Every February, sports artist Opie Otterstad hunkers down in a hotel room. Sometimes in it's Florida, others Arizona -- it all depends on where the reigning World Series champion trains. There Otterstad grinds for two to three weeks, 16 to 18 hours a day, aiming to get a detailed commemorative painting ready for the title-winning team by March.
"By the end of it," Otterstad says, "I feel like I’ve run a marathon."
But that's nothing compared to this, his current quest, as commissioned by the NCAA and the National Association of Basketball Coaches: Paint, by the end of the Final Four, all 75 champions in tournament history ... while also visiting many of the 35 tourney-winning schools to unveil said paintings.

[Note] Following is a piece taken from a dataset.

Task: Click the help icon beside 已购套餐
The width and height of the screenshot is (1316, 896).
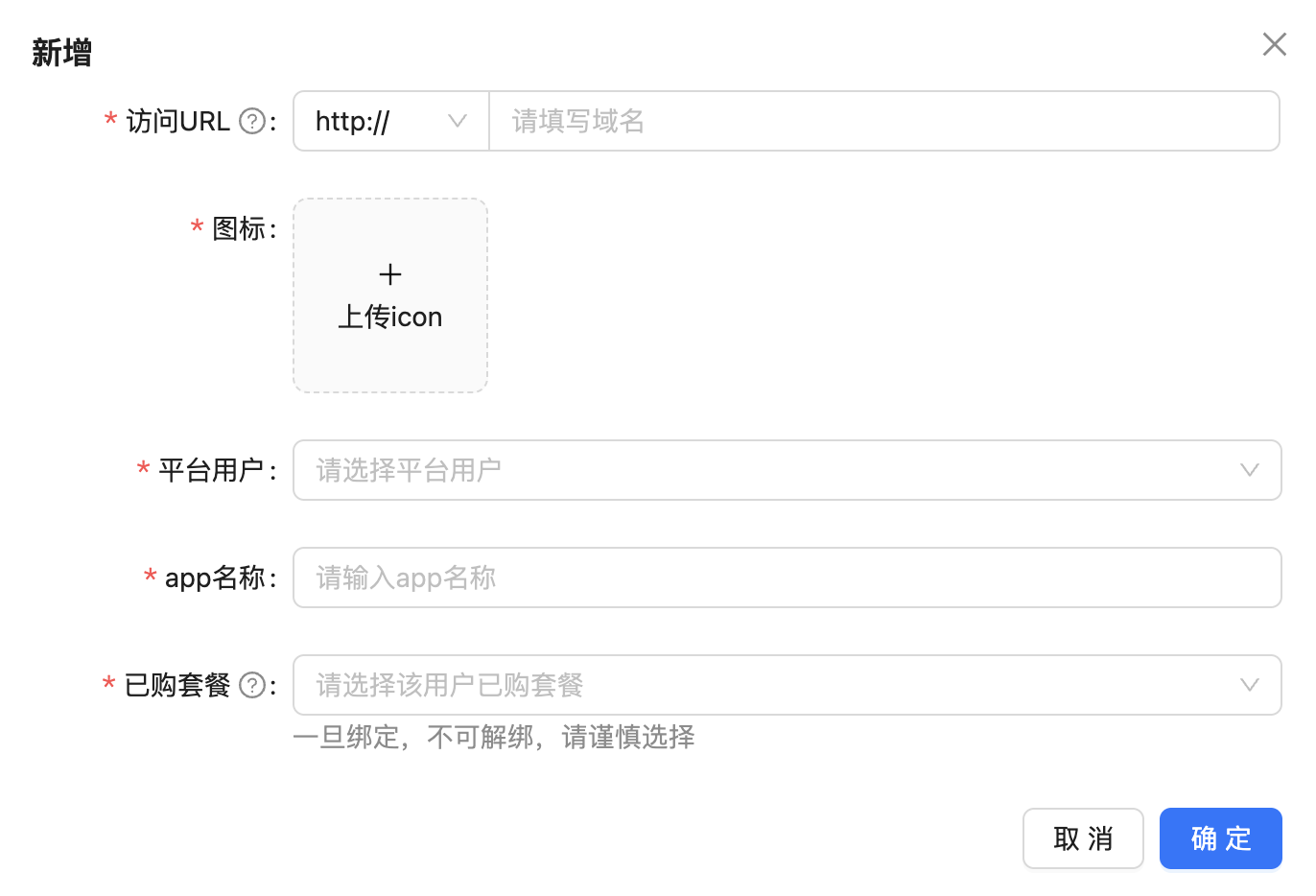Action: (251, 686)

Take this week. On Wednesday night, he unveiled his 2002 Maryland Terrapins piece. The following morning, he met with ex-coach Gary Williams to talk life and hoops. On Thursday night, Otterstad finished up his 1962 Cincinnati Bearcats painting. On Friday morning, he spoke with Playbook while heading to the Baltimore airport, ready to visit Chapel Hill for an unveiling of his work for the North Carolina Tar Heels (as seen above) at the UNC-Maryland game.
Which means ...
“It’s work -- it’s a lot of work -- but it’s also ridiculously fun.”

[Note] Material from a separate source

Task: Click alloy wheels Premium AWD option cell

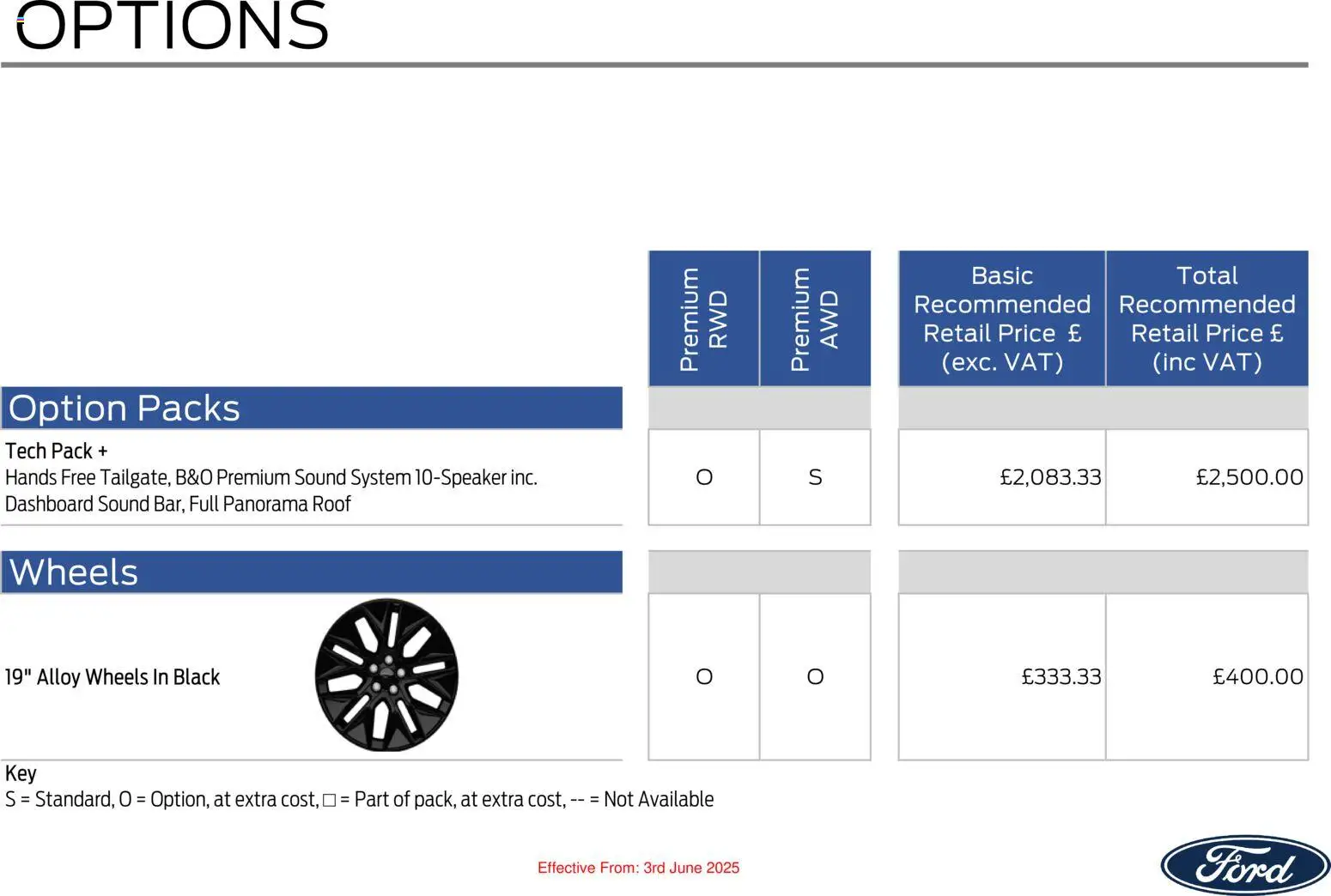Action: click(x=815, y=676)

Said Ernie Kent, the former Oregon Ducks coach and 2011-12 NABC president: "It was a massive project to do." But: "It's been a wonderful project."
And it's not over just yet.
Gary Williams, Maryland Terrapins, 2002
Bob Knight, Indiana Hoosiers, 1981
John Calipari, Kentucky Wildcats, 2012
Otterstad, a Texas native who played Division III basketball at St. Olaf College in Minnesota, says he still has about 14 paintings to complete -- a few Mike Krzyzewskis, some John Woodens, a John Thompson and others. He's also planning to attend more unveilings before the end of the month, at Villanova, UNLV and North Carolina State.
It's all a part of nearly a year of whirlwind activity, which started with the NABC's idea of commissioning paintings of all the winning coaches for the NCAA tournament's 75th anniversary.
"But I saw a lot more potential than just that,” Otterstad says. “I wanted it to tell more of the story.”
Including players, for one, meaning Otterstad and the NABC needed permission from each before proceeding, a sometimes arduous process. Also included: a few artist's extras -- Easter eggs, you could say -- hidden in the background, such as school logos, Final Four logos and even, in one case, a clown (Marquette coach Al McGuire decorated his office with clown images; unfortunately, that painting -- which Otterstad deems his favorite, for many reasons -- was not available for sharing).
Which leads to this point: These paintings -- each of which is auctioned off after its unveiling, along with 250 reproductions, with a portion of the proceeds going to the NABC Foundation -- are not merely painted recreations of actual photographs. They're all Otterstad's interpretations of the post-championship moments, based on stills, video and even written accounts of these momentous occasions.
Tom Izzo, Michigan State Spartans, 2000
Tubby Smith, Kentucky Wildcats, 1998
Jerry Tarkanian, UNLV Runnin' Rebels, 1990
So yes, Otterstad is creating these works from sort-of scratch, then cranking them out at a pace of about one every four days. He's also visiting the schools, interviewing the living coaches for the planned coffee-table book that will feature all of his paintings.
Why does he do it?
One reason: Atlanta.
There, during this year's Final Four, reproductions of his 74 completed paintings will be displayed on one massive 35-foot-by-20-foot canvas.
“You can imagine 74 years of history," Kent said, "and being able to see all of these at once and being able to see the story ... that’s pretty powerful.”
Said Otterstad: "I’ve never seen my art on that scale before. ... On a day where I might be wearing down, I keep that as my goal, and that’s the extra pep in my step that I need.
"[Atlanta will] be my Final Four, too."
More than that, the whole thing will be a memory, not just of creating the paintings, but of seeing the excitement at each unveiling, and talking to the coaches -- hearing Coach K drop a good-natured expletive to him, for instance, or Otterstad revealing something about the 1998 game that Kentucky Wildcats coach Tubby Smith never noticed himself.
“It’ll be a history of that year," Otterstad said, "and the memories associated with visiting all 35 schools and the interviews I’ve done.”
In other words, it'll be worth having run all those marathons.